EXTRACT start

The seating position really can't change much -- maybe forward 1' at most -- especially since I plan to add a projector eventually.

On the subs, I'll do some measurements separate from the main (which shouldn't change the 40 Hz null), with them ~1/4 along front wall, and ~1/4 down the side wall, and finally with one in the back-left corner (though I'm worried about this giving a bass massage to the occupants there!). I'd really prefer to have 'em in the corners for asthetic reasons, but that 40 Hz null is crazy deep and wide.

BTW, it is the Front, Right, and Back walls that have concrete under the drywall.

Quote:
Really good to see all the info there, pics and measurements. Very helpful for others to see and learn from.
Thanks! I don't see many true before-and-after comparisons; usually people have moved equipment, mics, furniture, etc. Even when I measure my room today, it doesn't read the same way as my last measurement -- I've moved one box that was sitting behind the couch, and someone bumped the mic so I had to carefully reposition it based on my tape markings, and the temperature & humidity are different. When I post more results tonight, you'll see how much things moved around.

Quote:
Firstly I see that you've chosen a window of 600ms. One can dramatically change the impression with the settings for a waterfall. Set both time and window to 300, then 600 then 1200 and you will see the same data result in 3 quite different impressions!

EXTRACT end

## ACTIONS TO TAKE
1) Repeat the part of the forum post about the listening room that opens with the words containing "On the subs, I'll" and closes with "under the drywall.".
2) Summarize the forum post about the listening room in two sentences.
The material after this point is separate from the forum post.

GIVEN INFORMATION start

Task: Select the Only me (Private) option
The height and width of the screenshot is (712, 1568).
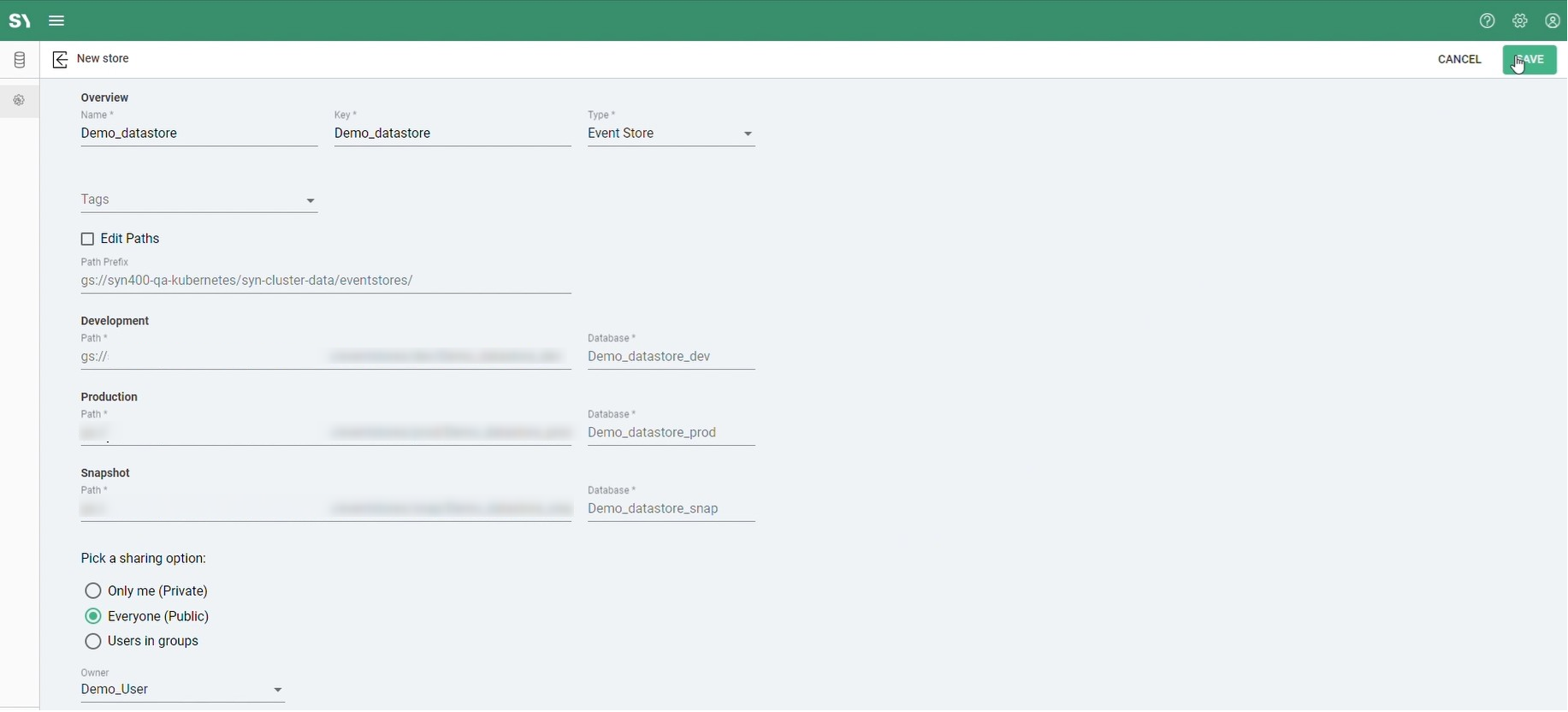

GIVEN INFORMATION end

## SOLUTION LIST
1)
On the subs, I'll do some measurements separate from the main (which shouldn't change the 40 Hz null), with them ~1/4 along front wall, and ~1/4 down the side wall, and finally with one in the back-left corner (though I'm worried about this giving a bass massage to the occupants there!). I'd really prefer to have 'em in the corners for asthetic reasons, but that 40 Hz null is crazy deep and wide.

BTW, it is the Front, Right, and Back walls that have concrete under the drywall.

2) The writer can move the seating position only slightly and plans to measure the subwoofers in several other spots because of a deep, wide 40 Hz null, despite preferring corner placement for looks, and notes that the front, right, and back walls have concrete under the drywall. The writer also observes that true before-and-after comparisons are rare because small changes such as a moved box, a bumped mic, and different temperature and humidity alter measurements, and a quoted reply notes that waterfall time and window settings can make the same data look quite different.